> [What you have to do]: Word for word, set down the listing that appears after this line.
*** Data to examine Section Begins ***
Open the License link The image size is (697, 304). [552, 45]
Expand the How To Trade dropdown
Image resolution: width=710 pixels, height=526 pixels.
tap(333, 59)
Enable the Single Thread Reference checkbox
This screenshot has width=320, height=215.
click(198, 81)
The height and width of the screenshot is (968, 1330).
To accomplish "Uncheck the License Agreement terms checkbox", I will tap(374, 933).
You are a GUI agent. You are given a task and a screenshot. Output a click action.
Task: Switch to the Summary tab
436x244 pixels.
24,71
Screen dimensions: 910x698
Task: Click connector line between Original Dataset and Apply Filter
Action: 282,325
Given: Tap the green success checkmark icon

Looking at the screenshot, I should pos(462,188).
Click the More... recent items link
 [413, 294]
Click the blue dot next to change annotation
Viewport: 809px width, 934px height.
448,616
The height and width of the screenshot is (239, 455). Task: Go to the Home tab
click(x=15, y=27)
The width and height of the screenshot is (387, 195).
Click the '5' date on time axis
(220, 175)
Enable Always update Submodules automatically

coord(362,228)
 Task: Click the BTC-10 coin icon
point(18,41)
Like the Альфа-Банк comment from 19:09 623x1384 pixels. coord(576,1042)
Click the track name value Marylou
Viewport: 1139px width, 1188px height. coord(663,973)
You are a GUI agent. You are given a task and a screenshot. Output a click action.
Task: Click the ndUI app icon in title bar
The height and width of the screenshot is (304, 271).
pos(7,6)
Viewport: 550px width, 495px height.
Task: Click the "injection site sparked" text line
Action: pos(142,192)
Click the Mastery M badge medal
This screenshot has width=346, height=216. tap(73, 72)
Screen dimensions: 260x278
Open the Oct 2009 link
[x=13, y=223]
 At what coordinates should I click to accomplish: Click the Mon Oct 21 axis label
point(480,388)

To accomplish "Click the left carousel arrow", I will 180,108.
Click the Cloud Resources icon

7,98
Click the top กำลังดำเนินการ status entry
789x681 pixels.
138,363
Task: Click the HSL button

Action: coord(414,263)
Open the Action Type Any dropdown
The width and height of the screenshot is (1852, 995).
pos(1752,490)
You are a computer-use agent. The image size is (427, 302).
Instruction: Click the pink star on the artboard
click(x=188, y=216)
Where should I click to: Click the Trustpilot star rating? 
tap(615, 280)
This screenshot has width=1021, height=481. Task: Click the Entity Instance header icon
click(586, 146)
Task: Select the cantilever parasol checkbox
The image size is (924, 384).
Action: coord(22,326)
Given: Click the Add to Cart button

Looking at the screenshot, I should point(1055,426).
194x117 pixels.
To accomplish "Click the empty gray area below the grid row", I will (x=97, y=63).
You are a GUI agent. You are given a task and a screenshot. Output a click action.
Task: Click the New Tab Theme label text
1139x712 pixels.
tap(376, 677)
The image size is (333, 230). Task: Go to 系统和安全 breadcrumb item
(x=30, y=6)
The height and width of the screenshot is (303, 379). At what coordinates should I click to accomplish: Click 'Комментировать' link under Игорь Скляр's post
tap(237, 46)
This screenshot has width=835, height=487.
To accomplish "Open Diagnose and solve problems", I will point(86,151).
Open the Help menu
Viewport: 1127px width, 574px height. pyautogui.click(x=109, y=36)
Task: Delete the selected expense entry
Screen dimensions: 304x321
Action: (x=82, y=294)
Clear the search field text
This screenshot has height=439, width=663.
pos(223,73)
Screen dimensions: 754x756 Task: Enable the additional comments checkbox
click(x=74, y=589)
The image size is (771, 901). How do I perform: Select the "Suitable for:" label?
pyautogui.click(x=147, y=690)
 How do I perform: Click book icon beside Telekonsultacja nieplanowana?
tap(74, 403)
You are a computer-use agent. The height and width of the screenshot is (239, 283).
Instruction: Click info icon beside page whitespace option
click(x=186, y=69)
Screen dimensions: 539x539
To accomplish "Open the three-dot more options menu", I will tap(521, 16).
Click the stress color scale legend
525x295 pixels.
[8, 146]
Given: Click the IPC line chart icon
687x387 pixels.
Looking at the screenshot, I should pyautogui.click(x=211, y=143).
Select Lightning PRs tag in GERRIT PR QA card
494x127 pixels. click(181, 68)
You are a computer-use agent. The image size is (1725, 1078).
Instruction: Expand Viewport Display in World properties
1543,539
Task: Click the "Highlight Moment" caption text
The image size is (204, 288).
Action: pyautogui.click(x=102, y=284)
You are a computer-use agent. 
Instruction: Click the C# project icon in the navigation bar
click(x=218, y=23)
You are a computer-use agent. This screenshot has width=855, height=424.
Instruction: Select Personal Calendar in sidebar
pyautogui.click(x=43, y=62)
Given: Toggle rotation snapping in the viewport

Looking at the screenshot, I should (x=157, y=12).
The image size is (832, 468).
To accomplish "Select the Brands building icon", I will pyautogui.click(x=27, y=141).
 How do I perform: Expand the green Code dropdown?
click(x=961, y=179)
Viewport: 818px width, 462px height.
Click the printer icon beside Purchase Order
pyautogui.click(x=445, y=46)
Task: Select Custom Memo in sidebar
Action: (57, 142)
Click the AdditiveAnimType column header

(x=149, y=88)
*** Data to examine Section Ends ***
> [Answer section]:
Open the License link The image size is (697, 304). [552, 45]
Expand the How To Trade dropdown
Image resolution: width=710 pixels, height=526 pixels.
tap(333, 59)
Enable the Single Thread Reference checkbox
This screenshot has width=320, height=215.
click(198, 81)
The height and width of the screenshot is (968, 1330).
To accomplish "Uncheck the License Agreement terms checkbox", I will tap(374, 933).
You are a GUI agent. You are given a task and a screenshot. Output a click action.
Task: Switch to the Summary tab
436x244 pixels.
24,71
Screen dimensions: 910x698
Task: Click connector line between Original Dataset and Apply Filter
Action: 282,325
Given: Tap the green success checkmark icon

Looking at the screenshot, I should pos(462,188).
Click the More... recent items link
 [413, 294]
Click the blue dot next to change annotation
Viewport: 809px width, 934px height.
448,616
The height and width of the screenshot is (239, 455). Task: Go to the Home tab
click(x=15, y=27)
The width and height of the screenshot is (387, 195).
Click the '5' date on time axis
(220, 175)
Enable Always update Submodules automatically

coord(362,228)
 Task: Click the BTC-10 coin icon
point(18,41)
Like the Альфа-Банк comment from 19:09 623x1384 pixels. coord(576,1042)
Click the track name value Marylou
Viewport: 1139px width, 1188px height. coord(663,973)
You are a GUI agent. You are given a task and a screenshot. Output a click action.
Task: Click the ndUI app icon in title bar
The height and width of the screenshot is (304, 271).
pos(7,6)
Viewport: 550px width, 495px height.
Task: Click the "injection site sparked" text line
Action: pos(142,192)
Click the Mastery M badge medal
This screenshot has width=346, height=216. tap(73, 72)
Screen dimensions: 260x278
Open the Oct 2009 link
[x=13, y=223]
 At what coordinates should I click to accomplish: Click the Mon Oct 21 axis label
point(480,388)

To accomplish "Click the left carousel arrow", I will 180,108.
Click the Cloud Resources icon

7,98
Click the top กำลังดำเนินการ status entry
789x681 pixels.
138,363
Task: Click the HSL button

Action: coord(414,263)
Open the Action Type Any dropdown
The width and height of the screenshot is (1852, 995).
pos(1752,490)
You are a computer-use agent. The image size is (427, 302).
Instruction: Click the pink star on the artboard
click(x=188, y=216)
Where should I click to: Click the Trustpilot star rating? 
tap(615, 280)
This screenshot has width=1021, height=481. Task: Click the Entity Instance header icon
click(586, 146)
Task: Select the cantilever parasol checkbox
The image size is (924, 384).
Action: coord(22,326)
Given: Click the Add to Cart button

Looking at the screenshot, I should point(1055,426).
194x117 pixels.
To accomplish "Click the empty gray area below the grid row", I will (x=97, y=63).
You are a GUI agent. You are given a task and a screenshot. Output a click action.
Task: Click the New Tab Theme label text
1139x712 pixels.
tap(376, 677)
The image size is (333, 230). Task: Go to 系统和安全 breadcrumb item
(x=30, y=6)
The height and width of the screenshot is (303, 379). At what coordinates should I click to accomplish: Click 'Комментировать' link under Игорь Скляр's post
tap(237, 46)
This screenshot has width=835, height=487.
To accomplish "Open Diagnose and solve problems", I will point(86,151).
Open the Help menu
Viewport: 1127px width, 574px height. pyautogui.click(x=109, y=36)
Task: Delete the selected expense entry
Screen dimensions: 304x321
Action: (x=82, y=294)
Clear the search field text
This screenshot has height=439, width=663.
pos(223,73)
Screen dimensions: 754x756 Task: Enable the additional comments checkbox
click(x=74, y=589)
The image size is (771, 901). How do I perform: Select the "Suitable for:" label?
pyautogui.click(x=147, y=690)
 How do I perform: Click book icon beside Telekonsultacja nieplanowana?
tap(74, 403)
You are a computer-use agent. The height and width of the screenshot is (239, 283).
Instruction: Click info icon beside page whitespace option
click(x=186, y=69)
Screen dimensions: 539x539
To accomplish "Open the three-dot more options menu", I will tap(521, 16).
Click the stress color scale legend
525x295 pixels.
[8, 146]
Given: Click the IPC line chart icon
687x387 pixels.
Looking at the screenshot, I should pyautogui.click(x=211, y=143).
Select Lightning PRs tag in GERRIT PR QA card
494x127 pixels. click(181, 68)
You are a computer-use agent. The image size is (1725, 1078).
Instruction: Expand Viewport Display in World properties
1543,539
Task: Click the "Highlight Moment" caption text
The image size is (204, 288).
Action: pyautogui.click(x=102, y=284)
You are a computer-use agent. 
Instruction: Click the C# project icon in the navigation bar
click(x=218, y=23)
You are a computer-use agent. This screenshot has width=855, height=424.
Instruction: Select Personal Calendar in sidebar
pyautogui.click(x=43, y=62)
Given: Toggle rotation snapping in the viewport

Looking at the screenshot, I should (x=157, y=12).
The image size is (832, 468).
To accomplish "Select the Brands building icon", I will pyautogui.click(x=27, y=141).
 How do I perform: Expand the green Code dropdown?
click(x=961, y=179)
Viewport: 818px width, 462px height.
Click the printer icon beside Purchase Order
pyautogui.click(x=445, y=46)
Task: Select Custom Memo in sidebar
Action: (57, 142)
Click the AdditiveAnimType column header

(x=149, y=88)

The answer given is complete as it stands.